The Democratic Party in Bergen County, which is home to 42% of the 9th's residents, likewise said it was for Pascrell. A 51% majority live in Passaic County, where Pascrell lives and previously served as Paterson’s mayor from 1990 to 1997, while Hudson County contains the balance.
While New Jersey's candidate filing deadline isn't until April, Malinconico notes that anyone looking to wage a serious bid against Pascrell needs to decide well before then. In New Jersey, as we've written before, it's difficult to win a primary without the support of the county parties, and Malinconico says that leaders in Passaic County will conduct a "screening process" before filing closes.

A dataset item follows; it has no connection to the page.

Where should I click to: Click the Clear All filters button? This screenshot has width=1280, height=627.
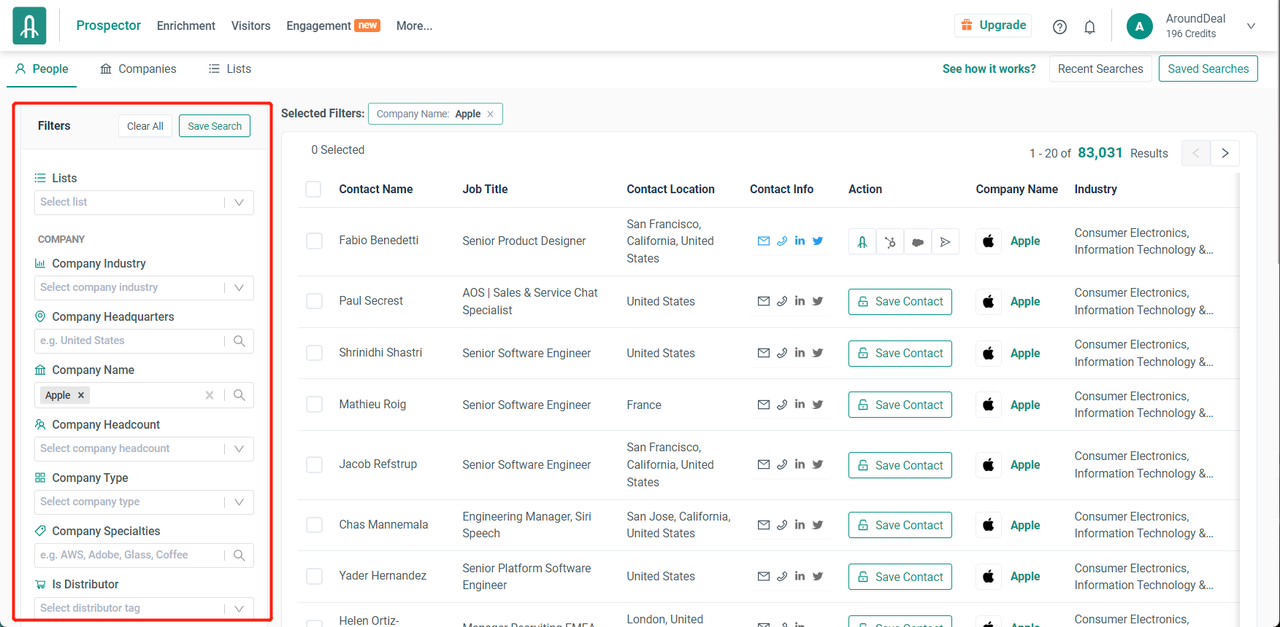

● OH-02: Businessman Tim O’Hara joined the primary Wednesday to replace his fellow Republican, retiring Rep. Brad Wenstrup, and Axios' Juliegrace Brufke reports the former Marine drill instructor will self-fund $750,000.
● PA-15: Republican Rep. Glenn Thompson said Tuesday evening that he'd been diagnosed with prostate cancer, writing, "While this diagnosis is a surprise, I feel well, and I will continue my work representing the people of Pennsylvania's 15th District."
● TN-07: Former Nashville Mayor Megan Barry on Wednesday launched a longshot campaign to unseat Republican Rep. Mark Green in a gerrymandered district that favored Donald Trump 56-41. Barry became one of the most prominent Democrats in Tennessee when she was elected mayor in 2015, but she quit three years later as part of a plea deal for felony theft related to an affair with the former head of her security detail.
"I don't think anybody should be defined by their worst moments," Barry said in a video launching her new campaign, "It's what you do next that counts." The former mayor, whose son died of an opioid overdose in 2017, also declared, "We've seen the opioid crisis get worse, we've become immune to innocent people gunned down in our schools and our communities. And Congressman Mark Green has done nothing."
● TX-32: EMILY's List has endorsed state Rep. Julie Johnson in the crowded March Democratic primary to succeed Rep. Colin Allred, a fellow Democrat who is campaigning for the Senate.
● VA-10: Attorney Travis Nembhard, a Democrat who lost a competitive race last month for the state House, has joined the busy contest to succeed retiring Democratic Rep. Jennifer Wexton. Nembhard campaigned against Republican Ian Lovejoy for an open seat in the state House that both parties made a priority: Nembhard outraised Lovejoy $2 million to $1.3 million, but the Republican prevailed 53-47.
Nembhard would be the first African American to represent Northern Virginia in the House; Del. Michelle Maldonado, who is one of Nembhard's intra-party rivals, would also achieve this distinction.
● WA-06: Jefferson County Commissioner Kate Dean on Wednesday became the third major Democrat to enter the August top-two primary to replace retiring Democratic Rep. Derek Kilmer. Dean, who first won her office in 2016, joins state Commissioner of Public Lands Hilary Franz, who has Kilmer's endorsement, and state Sen. Emily Randall.